§ PAGE EXTRACT
-- begin --
News from Tunisia: Uprising brings joy to Tun isia – and fear to the region's autocrats
- Uprising brings joy to Tunisia – and fear to the region's autocrats
One man's suicide sparked a nationwide uprising, and now other repressive regimes across the Arab world can see the seeds of their own destruction in the burnt-out buildings of Tunis
By Elaine Ganley and Bouazza Ben Bouazza in Tunis and David Randall and Maryrose Fison in London
Sunday, 16 January 2011
Buildings burned, army snipers fired from rooftops, other gunfire sounded sporadically across the capital, and at least 42 were killed when a prison was torched, as Tunisia yesterday teetered between continued violent chaos and the first faltering steps towards a possible new start. Other regimes in North Africa and the Arab world looked on with some trepidation lest, as many predict, Tunisia's unrest should help foment a similar end to their lengthy and undemocratic rule.
The unseating by popular uprising of President Zine El Abidine Ben Ali after 23 years of repressive rule and pocket-filling is virtually unprecedented in a region where democracy is a concept rather than a reality, economic hopelessness is widespread, and militant Islam a potent force. Yesterday, in the wake of Mr Ben Ali's sudden departure, Arab activists celebrated, thousands of messages congratulating the Tunisian people flooded the internet on Twitter, Facebook and blogs, and many people replaced their profile pictures with red Tunisian flags.
One Egyptian human rights activist, Hossam Bahgat, said he hoped that his countrymen could do the same some day. "I feel like we are a giant step closer to our own liberation. What's significant about Tunisia is that literally days ago the regime seemed unshakable, and then eventually democracy prevailed without a single Western state lifting a finger." On Friday, activists opposed to President Hosni Mubarak's three-decade regime in Cairo chanted a reference to the Tunisian's president's airborne exile: "Ben Ali, tell Mubarak a plane is waiting for him, too."
-- end --
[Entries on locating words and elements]
-- begin --
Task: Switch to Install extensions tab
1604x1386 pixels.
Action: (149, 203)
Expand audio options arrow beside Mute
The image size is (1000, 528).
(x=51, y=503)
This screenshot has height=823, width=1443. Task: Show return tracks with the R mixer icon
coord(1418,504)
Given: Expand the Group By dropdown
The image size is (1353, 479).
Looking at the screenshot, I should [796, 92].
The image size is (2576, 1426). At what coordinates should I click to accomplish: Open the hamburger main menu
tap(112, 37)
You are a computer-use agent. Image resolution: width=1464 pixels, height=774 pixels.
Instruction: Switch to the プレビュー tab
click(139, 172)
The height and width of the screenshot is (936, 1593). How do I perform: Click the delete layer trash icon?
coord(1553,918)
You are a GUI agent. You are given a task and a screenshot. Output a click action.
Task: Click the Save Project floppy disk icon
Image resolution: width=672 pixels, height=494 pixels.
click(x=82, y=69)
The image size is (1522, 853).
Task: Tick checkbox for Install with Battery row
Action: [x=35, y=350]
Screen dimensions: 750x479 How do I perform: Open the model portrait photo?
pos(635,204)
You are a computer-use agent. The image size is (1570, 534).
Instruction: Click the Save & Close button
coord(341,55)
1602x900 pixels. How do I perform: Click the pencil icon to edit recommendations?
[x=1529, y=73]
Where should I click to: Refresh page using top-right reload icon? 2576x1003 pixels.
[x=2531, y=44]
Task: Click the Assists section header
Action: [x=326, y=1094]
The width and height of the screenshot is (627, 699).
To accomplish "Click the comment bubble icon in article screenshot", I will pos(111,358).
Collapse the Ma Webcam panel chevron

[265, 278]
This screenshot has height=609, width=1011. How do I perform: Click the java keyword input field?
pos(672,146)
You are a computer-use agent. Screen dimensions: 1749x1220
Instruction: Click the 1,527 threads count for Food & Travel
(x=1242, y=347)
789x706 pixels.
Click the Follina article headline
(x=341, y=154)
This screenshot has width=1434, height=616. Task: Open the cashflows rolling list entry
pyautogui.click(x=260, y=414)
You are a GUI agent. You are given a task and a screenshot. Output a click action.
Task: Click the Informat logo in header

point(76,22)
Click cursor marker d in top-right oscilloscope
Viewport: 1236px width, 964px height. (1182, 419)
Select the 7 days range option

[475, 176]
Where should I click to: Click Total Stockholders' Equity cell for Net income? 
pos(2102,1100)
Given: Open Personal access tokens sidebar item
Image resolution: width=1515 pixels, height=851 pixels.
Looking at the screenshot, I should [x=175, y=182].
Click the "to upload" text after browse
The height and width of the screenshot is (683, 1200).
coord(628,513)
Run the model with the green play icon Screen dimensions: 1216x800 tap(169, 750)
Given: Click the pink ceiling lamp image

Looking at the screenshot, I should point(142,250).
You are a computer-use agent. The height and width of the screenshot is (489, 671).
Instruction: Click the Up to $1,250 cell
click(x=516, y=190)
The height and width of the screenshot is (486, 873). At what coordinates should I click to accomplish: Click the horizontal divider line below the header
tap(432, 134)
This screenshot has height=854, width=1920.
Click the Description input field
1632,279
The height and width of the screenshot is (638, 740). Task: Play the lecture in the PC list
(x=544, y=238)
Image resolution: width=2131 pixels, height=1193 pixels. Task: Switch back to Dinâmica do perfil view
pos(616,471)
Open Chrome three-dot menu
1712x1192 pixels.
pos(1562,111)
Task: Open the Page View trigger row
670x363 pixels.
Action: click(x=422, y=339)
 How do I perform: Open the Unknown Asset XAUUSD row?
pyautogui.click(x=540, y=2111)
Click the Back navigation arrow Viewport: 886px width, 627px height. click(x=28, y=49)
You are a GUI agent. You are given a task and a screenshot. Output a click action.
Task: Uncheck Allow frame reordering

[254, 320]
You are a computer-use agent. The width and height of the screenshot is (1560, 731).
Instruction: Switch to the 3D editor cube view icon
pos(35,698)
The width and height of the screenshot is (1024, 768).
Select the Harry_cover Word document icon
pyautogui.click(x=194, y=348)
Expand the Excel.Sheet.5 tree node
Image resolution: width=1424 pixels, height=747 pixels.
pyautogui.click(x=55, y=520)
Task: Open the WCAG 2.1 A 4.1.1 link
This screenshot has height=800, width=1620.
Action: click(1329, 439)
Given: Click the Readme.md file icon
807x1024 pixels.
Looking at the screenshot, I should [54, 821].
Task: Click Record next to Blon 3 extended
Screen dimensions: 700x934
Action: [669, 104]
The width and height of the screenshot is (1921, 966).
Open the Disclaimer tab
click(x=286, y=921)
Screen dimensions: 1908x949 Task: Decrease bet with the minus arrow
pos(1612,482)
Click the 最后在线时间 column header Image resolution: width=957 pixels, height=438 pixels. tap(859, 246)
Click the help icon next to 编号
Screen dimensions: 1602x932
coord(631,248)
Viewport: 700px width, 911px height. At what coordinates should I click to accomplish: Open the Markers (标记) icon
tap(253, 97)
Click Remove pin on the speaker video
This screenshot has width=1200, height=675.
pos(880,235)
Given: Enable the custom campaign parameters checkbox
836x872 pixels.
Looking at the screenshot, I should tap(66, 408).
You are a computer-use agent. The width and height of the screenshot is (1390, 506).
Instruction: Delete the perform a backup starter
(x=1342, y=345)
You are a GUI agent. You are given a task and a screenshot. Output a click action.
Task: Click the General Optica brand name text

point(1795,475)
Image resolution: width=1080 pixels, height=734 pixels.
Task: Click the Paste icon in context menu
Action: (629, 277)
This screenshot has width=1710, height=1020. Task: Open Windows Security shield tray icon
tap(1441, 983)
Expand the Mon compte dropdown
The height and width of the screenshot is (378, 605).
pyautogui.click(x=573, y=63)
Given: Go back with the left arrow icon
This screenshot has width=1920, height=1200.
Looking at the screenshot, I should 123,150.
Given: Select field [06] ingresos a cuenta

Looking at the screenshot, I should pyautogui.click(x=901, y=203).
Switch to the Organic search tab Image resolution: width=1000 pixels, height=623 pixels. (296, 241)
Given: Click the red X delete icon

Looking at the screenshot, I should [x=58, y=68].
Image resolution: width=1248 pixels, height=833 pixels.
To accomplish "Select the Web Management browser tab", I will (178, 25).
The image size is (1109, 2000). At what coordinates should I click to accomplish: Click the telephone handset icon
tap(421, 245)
-- end --
§ EXERCISE
Please pick up the article on Tunisia's uprising after its final sentence and keep writing it. The rows are not needed here.

§ REPLY TO THE TASK
Analysts certainly saw Tunisia as potentially a trigger for uprising in other countries in the region. Jean-Paul Pigat, of Business Monitor International, said yesterday: "Looking at the conditions that are necessary for unrest, it becomes clear that Egypt certainly ticks many of the boxes. Food-price inflation in Egypt is among the highest in the entire region, and the impact of food-price inflation on possible unrest should never be downplayed."
And Dr Maha Azzam, an associate fellow, Middle East and North Africa Programme, at Chatham House, said: "Tunisia has started a momentum that is going to be difficult to hold back. Certainly we are going to see turmoil in Egypt. I think it will come to a head with the presidential elections in September, but something could occur before this. Obviously we have to keep in mind that the level of security is very, very high in Egypt."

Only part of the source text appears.